THE TASK:
For the entries below, the result should be an exact transcription of the lines from the one with "This screenshot has height=558, width=971." up to and including the one with "Task: Click the auction gavel icon", and only those.

[Stored items]
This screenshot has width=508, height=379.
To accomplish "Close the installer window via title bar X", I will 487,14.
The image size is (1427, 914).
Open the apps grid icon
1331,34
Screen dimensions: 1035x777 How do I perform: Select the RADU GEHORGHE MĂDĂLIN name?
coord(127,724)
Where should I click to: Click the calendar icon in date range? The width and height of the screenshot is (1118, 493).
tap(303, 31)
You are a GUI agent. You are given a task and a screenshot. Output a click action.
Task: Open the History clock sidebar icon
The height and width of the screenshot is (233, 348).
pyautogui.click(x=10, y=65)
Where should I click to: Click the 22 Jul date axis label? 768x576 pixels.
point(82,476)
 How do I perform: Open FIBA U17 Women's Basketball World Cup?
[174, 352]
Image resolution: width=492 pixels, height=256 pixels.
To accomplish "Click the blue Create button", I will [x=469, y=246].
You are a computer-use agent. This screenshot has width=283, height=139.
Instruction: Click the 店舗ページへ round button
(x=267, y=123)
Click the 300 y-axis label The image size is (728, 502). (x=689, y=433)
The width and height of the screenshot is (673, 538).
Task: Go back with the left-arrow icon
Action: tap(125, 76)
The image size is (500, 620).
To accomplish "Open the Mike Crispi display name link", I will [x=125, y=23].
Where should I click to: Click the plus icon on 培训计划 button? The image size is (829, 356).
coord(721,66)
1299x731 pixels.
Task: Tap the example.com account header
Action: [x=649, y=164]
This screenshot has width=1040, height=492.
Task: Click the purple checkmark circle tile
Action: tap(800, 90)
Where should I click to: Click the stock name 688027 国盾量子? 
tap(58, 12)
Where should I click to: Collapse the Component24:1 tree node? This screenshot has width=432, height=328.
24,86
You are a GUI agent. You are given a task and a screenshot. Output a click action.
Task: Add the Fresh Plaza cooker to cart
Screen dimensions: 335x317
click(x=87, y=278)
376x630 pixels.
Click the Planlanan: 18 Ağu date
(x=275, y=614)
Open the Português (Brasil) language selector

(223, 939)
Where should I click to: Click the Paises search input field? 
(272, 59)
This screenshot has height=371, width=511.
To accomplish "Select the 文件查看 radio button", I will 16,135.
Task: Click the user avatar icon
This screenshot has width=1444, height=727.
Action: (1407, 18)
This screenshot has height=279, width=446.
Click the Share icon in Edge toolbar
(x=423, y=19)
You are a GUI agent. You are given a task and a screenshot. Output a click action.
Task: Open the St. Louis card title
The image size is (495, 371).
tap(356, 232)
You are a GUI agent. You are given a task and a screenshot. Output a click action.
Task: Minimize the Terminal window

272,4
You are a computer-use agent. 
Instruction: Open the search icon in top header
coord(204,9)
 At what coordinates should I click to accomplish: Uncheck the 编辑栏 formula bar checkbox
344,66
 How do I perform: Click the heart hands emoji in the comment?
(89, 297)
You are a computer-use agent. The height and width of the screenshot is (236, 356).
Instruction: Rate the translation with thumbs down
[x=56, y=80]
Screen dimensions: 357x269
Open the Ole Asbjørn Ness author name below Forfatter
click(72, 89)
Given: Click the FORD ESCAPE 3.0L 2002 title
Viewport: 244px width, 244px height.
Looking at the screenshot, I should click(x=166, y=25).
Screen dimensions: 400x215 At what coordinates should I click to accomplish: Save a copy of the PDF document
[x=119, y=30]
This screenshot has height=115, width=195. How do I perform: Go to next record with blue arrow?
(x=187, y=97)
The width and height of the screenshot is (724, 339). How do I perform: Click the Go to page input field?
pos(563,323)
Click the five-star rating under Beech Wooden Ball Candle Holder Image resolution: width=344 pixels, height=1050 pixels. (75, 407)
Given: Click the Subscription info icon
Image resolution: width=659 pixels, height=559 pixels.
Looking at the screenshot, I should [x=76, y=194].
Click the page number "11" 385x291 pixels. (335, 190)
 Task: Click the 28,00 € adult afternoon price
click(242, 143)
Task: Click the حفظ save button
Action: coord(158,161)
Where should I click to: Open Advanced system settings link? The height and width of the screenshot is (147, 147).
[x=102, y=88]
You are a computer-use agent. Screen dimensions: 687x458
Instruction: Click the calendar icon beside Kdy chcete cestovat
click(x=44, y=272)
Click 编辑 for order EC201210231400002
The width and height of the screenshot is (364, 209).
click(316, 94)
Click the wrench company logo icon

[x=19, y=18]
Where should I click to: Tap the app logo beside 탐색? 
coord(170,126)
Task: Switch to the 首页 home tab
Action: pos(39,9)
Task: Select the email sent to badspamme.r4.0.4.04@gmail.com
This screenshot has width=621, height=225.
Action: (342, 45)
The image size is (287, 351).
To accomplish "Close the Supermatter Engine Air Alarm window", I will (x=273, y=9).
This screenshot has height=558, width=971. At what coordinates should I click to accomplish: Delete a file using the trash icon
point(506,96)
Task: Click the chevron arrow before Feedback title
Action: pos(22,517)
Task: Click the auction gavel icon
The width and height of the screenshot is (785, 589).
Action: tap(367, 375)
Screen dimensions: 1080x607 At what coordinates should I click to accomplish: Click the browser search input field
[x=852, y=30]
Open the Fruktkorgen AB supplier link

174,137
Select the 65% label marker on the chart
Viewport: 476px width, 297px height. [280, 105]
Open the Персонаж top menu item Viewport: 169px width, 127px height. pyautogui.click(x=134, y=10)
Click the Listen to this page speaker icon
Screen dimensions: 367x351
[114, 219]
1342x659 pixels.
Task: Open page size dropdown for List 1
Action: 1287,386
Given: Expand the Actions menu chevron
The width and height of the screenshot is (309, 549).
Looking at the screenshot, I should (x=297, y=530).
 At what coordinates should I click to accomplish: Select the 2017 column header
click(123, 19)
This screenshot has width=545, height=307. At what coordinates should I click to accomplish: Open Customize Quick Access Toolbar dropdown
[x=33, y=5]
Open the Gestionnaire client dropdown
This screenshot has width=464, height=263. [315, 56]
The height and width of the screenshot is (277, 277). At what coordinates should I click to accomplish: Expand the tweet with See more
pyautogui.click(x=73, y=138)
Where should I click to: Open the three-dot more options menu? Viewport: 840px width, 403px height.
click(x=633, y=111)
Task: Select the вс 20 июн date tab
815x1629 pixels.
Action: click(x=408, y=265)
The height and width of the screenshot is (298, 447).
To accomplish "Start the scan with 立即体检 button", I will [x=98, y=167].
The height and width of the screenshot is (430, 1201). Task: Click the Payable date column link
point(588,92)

WRITTEN ANSWER:
This screenshot has height=558, width=971. At what coordinates should I click to accomplish: Delete a file using the trash icon
point(506,96)
Task: Click the chevron arrow before Feedback title
Action: pos(22,517)
Task: Click the auction gavel icon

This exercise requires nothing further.